The division’s other brigades had staunched the slave-drivers’ attack, and the Lord had revealed, as if divine light had cut through the clouds of smoke, that the enemies of God and man had an exposed flank as tasty as a cutlet.
He came up on Ranald Mackenzie, who had turned the 2nd Connecticut Heavy Artillery into an infantry regiment as good as any. Mackenzie was not a devout man. Upton even suspected him of unseemly lust toward women. But Mackenzie fought worthily, bravely, wonderfully. He, too, would be a tool of the Lord this day.
“Our day, Mackenzie, this is our day. Deploy when you reach those trees. The brigade pivots on you.”
“Shame about Russell, sir.”
“God’s will be done.”
Mackenzie rode to the head of the column, spirit immune to danger. His sword soon flashed, pointing the way, and the blue ranks began to unfold into battle formation, their actions crisp, nearly flawless. Bayonets shone like the fiery swords of angels.
The first rank disappeared into a grove between two batteries. Upton noted Tompkins, the corps’ artillery chief, seated placidly on his horse, watching matters unfold as if he were viewing a sporting match of no particular interest. A man of suspect theology but courage, Tompkins, too, had done the Lord’s work this day.

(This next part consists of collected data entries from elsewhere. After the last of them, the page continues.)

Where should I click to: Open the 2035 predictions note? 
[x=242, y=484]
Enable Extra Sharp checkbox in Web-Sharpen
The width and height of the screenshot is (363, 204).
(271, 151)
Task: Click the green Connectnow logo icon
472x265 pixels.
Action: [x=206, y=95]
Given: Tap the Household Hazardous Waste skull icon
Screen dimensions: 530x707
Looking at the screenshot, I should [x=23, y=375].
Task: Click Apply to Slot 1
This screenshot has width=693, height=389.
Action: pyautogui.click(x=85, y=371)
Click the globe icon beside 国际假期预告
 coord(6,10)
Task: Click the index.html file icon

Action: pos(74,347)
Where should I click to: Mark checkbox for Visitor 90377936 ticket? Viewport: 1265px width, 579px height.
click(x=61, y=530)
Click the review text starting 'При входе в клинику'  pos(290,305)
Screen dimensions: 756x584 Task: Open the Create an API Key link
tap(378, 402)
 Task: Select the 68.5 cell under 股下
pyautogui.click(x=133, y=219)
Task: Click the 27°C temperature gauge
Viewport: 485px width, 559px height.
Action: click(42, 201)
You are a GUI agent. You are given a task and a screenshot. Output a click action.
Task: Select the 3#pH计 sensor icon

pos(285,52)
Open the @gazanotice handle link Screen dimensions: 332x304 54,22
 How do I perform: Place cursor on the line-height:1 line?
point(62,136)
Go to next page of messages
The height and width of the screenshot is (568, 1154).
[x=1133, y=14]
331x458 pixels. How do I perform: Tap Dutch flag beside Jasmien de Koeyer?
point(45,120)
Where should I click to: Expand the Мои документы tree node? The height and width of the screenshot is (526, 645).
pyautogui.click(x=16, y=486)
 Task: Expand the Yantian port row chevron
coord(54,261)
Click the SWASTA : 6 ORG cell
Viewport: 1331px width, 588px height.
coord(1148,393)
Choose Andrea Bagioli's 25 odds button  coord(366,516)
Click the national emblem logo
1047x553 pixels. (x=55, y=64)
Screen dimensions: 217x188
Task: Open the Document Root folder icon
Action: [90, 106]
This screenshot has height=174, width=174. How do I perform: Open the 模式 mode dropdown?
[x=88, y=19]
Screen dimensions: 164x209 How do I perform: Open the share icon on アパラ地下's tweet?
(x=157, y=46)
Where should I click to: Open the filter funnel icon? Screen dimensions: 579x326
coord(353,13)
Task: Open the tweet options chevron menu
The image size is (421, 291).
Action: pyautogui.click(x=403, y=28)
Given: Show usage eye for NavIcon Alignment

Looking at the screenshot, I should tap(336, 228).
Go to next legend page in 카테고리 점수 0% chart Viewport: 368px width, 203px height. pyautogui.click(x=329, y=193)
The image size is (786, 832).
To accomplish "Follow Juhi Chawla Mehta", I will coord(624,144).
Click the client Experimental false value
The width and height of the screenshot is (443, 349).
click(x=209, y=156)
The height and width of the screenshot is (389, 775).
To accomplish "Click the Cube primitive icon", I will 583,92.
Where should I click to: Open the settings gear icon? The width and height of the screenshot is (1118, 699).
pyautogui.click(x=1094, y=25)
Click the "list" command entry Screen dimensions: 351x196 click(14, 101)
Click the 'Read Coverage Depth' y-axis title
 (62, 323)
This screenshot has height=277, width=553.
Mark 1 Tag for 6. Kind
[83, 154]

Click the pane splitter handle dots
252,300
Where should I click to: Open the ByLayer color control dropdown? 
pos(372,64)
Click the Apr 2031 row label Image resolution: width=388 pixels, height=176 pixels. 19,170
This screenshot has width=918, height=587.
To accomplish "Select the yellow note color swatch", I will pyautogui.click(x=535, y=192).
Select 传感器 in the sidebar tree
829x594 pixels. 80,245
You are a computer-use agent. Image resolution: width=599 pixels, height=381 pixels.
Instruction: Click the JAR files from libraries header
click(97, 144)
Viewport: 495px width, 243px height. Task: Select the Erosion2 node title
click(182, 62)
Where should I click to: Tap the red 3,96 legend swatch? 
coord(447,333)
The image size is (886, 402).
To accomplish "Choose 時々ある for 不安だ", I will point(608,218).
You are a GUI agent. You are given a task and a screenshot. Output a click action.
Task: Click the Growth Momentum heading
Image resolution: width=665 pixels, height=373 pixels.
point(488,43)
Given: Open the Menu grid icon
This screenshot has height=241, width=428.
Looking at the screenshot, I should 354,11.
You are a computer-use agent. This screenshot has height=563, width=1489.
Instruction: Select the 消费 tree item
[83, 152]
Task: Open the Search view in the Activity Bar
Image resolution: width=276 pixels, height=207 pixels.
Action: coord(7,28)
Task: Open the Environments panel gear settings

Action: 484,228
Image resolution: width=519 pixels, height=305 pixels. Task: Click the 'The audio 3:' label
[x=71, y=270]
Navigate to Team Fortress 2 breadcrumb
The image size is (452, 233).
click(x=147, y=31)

Upton rode southwest, until he found Oliver Edwards, whose brigade gnawed forward. The carnage was hideous to the eyes of men, but surely pleasing to the Lord as a sacrifice to the cause of Abolition.
Upton’s first extended contact with Negroes had come at Oberlin College, to which he had walked, still a boy, from his family’s farm on the hard soil of western New York. Striving beside them as he sought to prepare for a place at West Point—a place he prayed God would grant him, as God did—he had found those colored scholars reverent toward God, respectful toward men, and hungry for knowledge. They were no less human because of the hue of their flesh. No less, but more, by virtue of their suffering. Godly men, the lost tribe of Israel found, those sweet-souled Negroes had led him to fight slavery with every means in his power, standing—at first alone—against the Southern cadets at West Point, and now, on this day, on this field, for the sublime cause of freedom for all, a brigadier general, by the Lord’s grace, at the age of twenty-five.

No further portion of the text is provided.